Blitz Result: Transparent Data Encryption (TDE) and Certificates
SQL Server 2008 introduced Transparent Data Encryption – a set-it-and-forget-it way to keep your databases protected on disk. If someone steals your backup tapes or your hard drives, they’ll have a tougher time getting access to the data. Just set it up and you’re done.
However, if you don’t back up your encryption certificate and password, you’ll never be able to restore those databases!
This part of our SQL Server sp_Blitz script checks sys.databases looking for databases that have been encrypted, and also checks to make sure that the certificates have been backed up recently (in the last 30 days).
You can learn much more about both TDE and the business needs behind it at the SQL Server 2008 Compliance Portal. We highly recommend the SQL Server Compliance Guide which explains these issues in clear, easy-to-understand terms.
Can Transparent Data Encryption Impact Performance?

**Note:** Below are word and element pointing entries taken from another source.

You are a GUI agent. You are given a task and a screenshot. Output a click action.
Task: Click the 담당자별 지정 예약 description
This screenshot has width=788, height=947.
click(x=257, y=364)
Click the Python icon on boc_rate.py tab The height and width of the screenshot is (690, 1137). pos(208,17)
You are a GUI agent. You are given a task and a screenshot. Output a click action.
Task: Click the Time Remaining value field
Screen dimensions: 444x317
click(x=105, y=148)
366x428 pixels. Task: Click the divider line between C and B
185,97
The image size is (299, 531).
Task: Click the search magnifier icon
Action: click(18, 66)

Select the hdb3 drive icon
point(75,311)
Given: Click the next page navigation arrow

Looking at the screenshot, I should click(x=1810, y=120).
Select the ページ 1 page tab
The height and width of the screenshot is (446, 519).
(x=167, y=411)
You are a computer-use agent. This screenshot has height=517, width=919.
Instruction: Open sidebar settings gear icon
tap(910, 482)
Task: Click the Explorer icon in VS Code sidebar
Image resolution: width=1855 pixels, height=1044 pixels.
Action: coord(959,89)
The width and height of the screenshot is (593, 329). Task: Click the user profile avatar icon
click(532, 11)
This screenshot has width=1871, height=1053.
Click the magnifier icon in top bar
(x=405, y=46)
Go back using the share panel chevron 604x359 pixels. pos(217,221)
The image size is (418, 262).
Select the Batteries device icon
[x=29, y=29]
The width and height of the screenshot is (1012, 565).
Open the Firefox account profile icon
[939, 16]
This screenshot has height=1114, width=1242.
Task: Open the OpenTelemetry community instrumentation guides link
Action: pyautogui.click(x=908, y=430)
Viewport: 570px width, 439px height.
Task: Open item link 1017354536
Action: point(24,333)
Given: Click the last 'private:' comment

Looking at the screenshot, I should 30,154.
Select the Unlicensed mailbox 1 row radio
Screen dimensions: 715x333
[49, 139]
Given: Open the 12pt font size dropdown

After implementing TDE on any user database, be aware that tempdb is permanently encrypted. Even if you remove TDE from the user database, you’ll still have the encryption overhead on tempdb. This is a great reason why all testing should be done in development environments first rather than trying it in production.
To Fix the Problem (or make sure you don’t have one)
Follow both steps below to make sure you can restore your data.
If you’re not sure if this has been done before, do this ASAP. The thing about TDE is that if you end up in a bad spot, it protects your data from you.
How to Prove You’re Safe with Transparent Data Encryption
Step 1: test and verify sure you can successfully restore the encrypted databases onto another server using this guide from Microsoft.
Step 2: make sure you have the certificate and password backed up in a safe place – if you store them with your regular backups, then you’re still at risk of data theft. Also think about this in case of disasters. If the whole datacenter is gone, are both the backups, the certificate, and the password all available to someone so that they can restore them (and are they also still secure)?
Step 3: Think about licensing. Transparent Data Encryption is an Enterprise Edition feature. When it’s on, you can’t restore the database to a Standard Edition instance– which means you can’t use Standard Edition for disaster recovery.